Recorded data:
★ ★ ★ ★

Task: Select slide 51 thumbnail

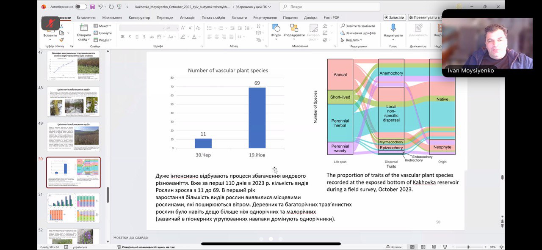Action: coord(73,208)
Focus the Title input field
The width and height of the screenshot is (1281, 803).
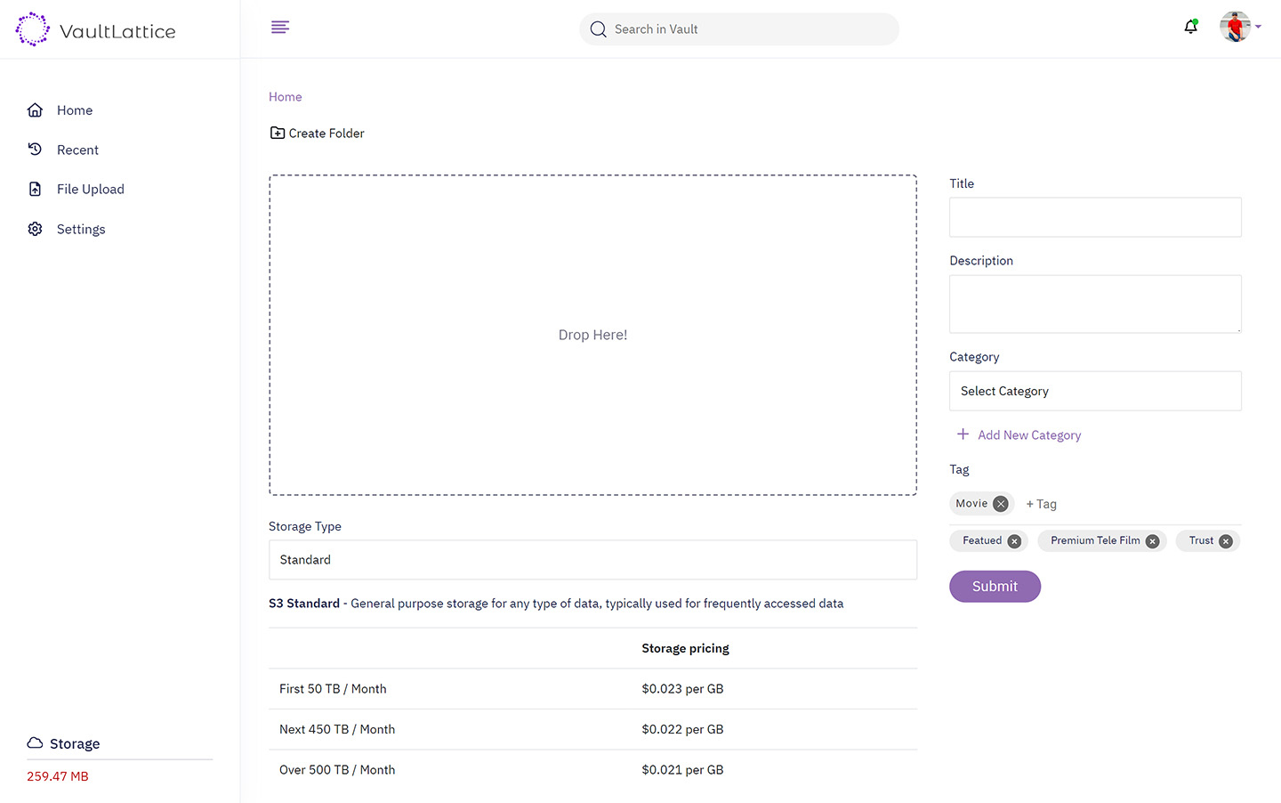point(1095,217)
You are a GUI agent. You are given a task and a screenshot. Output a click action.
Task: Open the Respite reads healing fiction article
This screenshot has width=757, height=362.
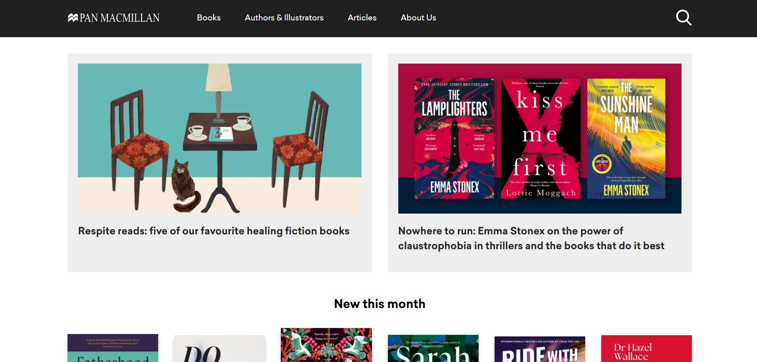pos(214,231)
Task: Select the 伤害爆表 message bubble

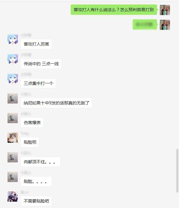Action: pyautogui.click(x=32, y=123)
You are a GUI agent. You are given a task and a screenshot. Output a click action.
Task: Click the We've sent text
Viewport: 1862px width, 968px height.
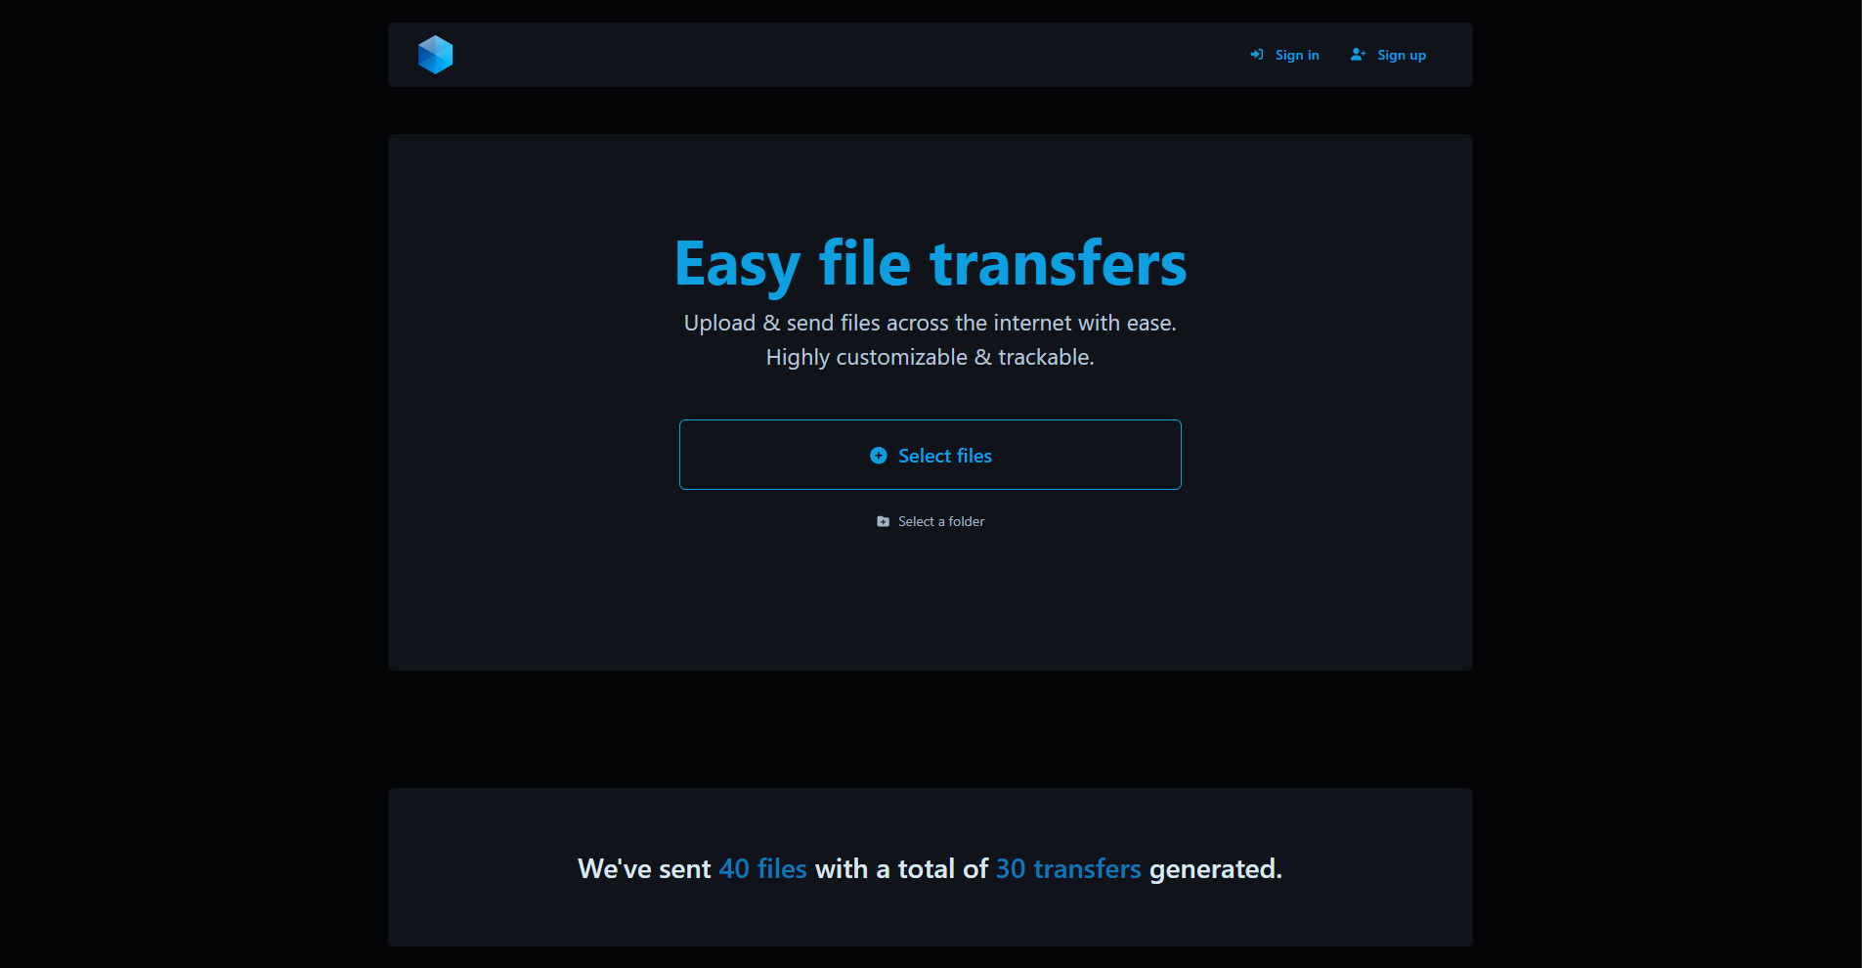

★ ★ ★ ★

**What you have to do**.
Leaving the pictures out, set down exactly the lines from the one with "Task: Select the 伤害爆表 message bubble" through the end of the records.

**Response to this task**.
Task: Select the 伤害爆表 message bubble

Action: pyautogui.click(x=32, y=123)
You are a GUI agent. You are given a task and a screenshot. Output a click action.
Task: Click the We've sent text
Viewport: 1862px width, 968px height.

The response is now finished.